From: Ignat Korchagin
Date: Fri Jun 02 2023 - 11:15:22 EST


On Fri, Jun 2, 2023 at 3:56 PM Paul Moore <paul@xxxxxxxxxxxxxx> wrote:
>
> On Fri, Jun 2, 2023 at 7:08 AM Ignat Korchagin <ignat@xxxxxxxxxxxxxx> wrote:
> > On Thu, May 25, 2023 at 3:15 AM Paul Moore <paul@xxxxxxxxxxxxxx> wrote:
> > > On Wed, May 24, 2023 at 2:05 PM Ivan Babrou <ivan@xxxxxxxxxxxxxx> wrote:
> > > > On Tue, May 23, 2023 at 7:03 PM Paul Moore <paul@xxxxxxxxxxxxxx> wrote:
> > > > > > Could you elaborate on what exactly you would like to see added? It's
> > > > > > not clear to me what is missing.
> > > > >
> > > > > I should have been more clear, let me try again ...
> > > > >
> > > > > From my perspective, this patch adds code and complexity to deal with
> > > > > the performance impact of auditing.

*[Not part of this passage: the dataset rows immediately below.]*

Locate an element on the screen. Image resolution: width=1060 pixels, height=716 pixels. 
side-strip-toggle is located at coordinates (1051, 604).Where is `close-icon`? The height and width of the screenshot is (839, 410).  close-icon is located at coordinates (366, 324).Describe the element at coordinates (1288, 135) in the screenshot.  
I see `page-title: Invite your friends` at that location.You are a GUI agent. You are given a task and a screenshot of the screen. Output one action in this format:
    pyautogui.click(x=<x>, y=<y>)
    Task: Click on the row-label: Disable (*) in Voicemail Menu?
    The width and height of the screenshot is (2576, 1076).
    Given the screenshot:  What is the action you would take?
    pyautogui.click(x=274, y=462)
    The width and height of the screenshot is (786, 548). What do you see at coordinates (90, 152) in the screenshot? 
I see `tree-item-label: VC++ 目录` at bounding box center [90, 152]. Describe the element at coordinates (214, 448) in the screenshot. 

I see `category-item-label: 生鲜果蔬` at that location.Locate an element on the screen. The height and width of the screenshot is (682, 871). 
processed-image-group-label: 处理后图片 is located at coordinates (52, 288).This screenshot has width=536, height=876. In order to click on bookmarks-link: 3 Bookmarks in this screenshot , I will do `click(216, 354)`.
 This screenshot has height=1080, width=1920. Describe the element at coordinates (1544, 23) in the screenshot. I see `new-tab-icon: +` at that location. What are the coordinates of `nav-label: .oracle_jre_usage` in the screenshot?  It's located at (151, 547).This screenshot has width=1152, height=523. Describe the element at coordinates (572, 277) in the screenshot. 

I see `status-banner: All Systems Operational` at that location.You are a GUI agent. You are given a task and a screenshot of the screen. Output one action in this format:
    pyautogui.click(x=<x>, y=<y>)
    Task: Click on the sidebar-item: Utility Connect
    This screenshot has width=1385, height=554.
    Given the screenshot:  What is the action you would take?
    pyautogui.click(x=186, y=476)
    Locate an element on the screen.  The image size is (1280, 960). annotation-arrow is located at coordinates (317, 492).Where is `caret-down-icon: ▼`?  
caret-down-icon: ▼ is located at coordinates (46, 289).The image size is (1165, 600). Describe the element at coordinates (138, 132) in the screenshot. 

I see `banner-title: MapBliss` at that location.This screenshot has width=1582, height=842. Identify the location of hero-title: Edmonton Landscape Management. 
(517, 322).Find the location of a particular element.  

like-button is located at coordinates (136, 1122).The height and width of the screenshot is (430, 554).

In some cases that is the right
> > > > > thing to do, but I would much rather see a more in-depth analysis of
> > > > > where the audit hot spots are in this benchmark, and some thoughts on
> > > > > how we might improve that. In other words, don't just add additional
> > > > > processing to bypass (slower, more involved) processing; look at the
> > > > > processing that is currently being done and see if you can find a way
> > > > > to make it faster. It will likely take longer, but the results will
> > > > > be much more useful.
> > > >
> > > > The fastest way to do something is to not do it to begin with.
> > >
> > > While you are not wrong, I believe you and I are focusing on different
> > > things. From my perspective, you appear primarily concerned with
> > > improving performance by reducing the overhead of auditing. I too am
> > > interested in reducing the audit overhead, but I also place a very
> > > high value on maintainable code, perhaps more than performance simply
> > > because the current audit code quality is so very poor.
> > > Unfortunately, the patch you posted appears to me as yet another
> > > bolt-on performance tweak that doesn't make an attempt at analyzing
> > > the current hot spots of syscall auditing, and ideally offering
> > > solutions. Perhaps ultimately this approach is the only sane thing
> > > that can be done, but I'd like to see some analysis first of the
> > > syscall auditing path.
> >
> > Ivan is out of office, but I would like to keep the discussion going.
> > We do understand your position and we're actually doing a project
> > right now to investigate audit performance better ...
>
> That's great, thank you!
>
> > But the way I see it - the audit subsystem performance and the way how
> > that subsystem plugs into the rest of the kernel code are two somewhat
> > independent things with the patch proposed here addressing the latter
> > (with full understanding that the former might be improved as well) ...
>
> You've done a good job explaining the reasoning and motivations behind
> the patch submitted, that is good, but I'm not seeing any recognition
> or understanding about the perspective I shared with you earlier. The
> performance of audit in general does need to be improved, I don't
> think anyone disagrees with that, but my argument is that we need to
> focus on changes which not only reduce the processing overhead, but
> *also* reduce the complexity of the code as well.

Ah, sorry. You're right - I paid too much attention to performance and
didn't quite read your concern about code complexity. But still, I
think that code complexity improvements fall onto the implementation
of the audit subsystem itself vs what we try to accomplish here is to
improve the way how that subsystem plugs into the rest of the kernel.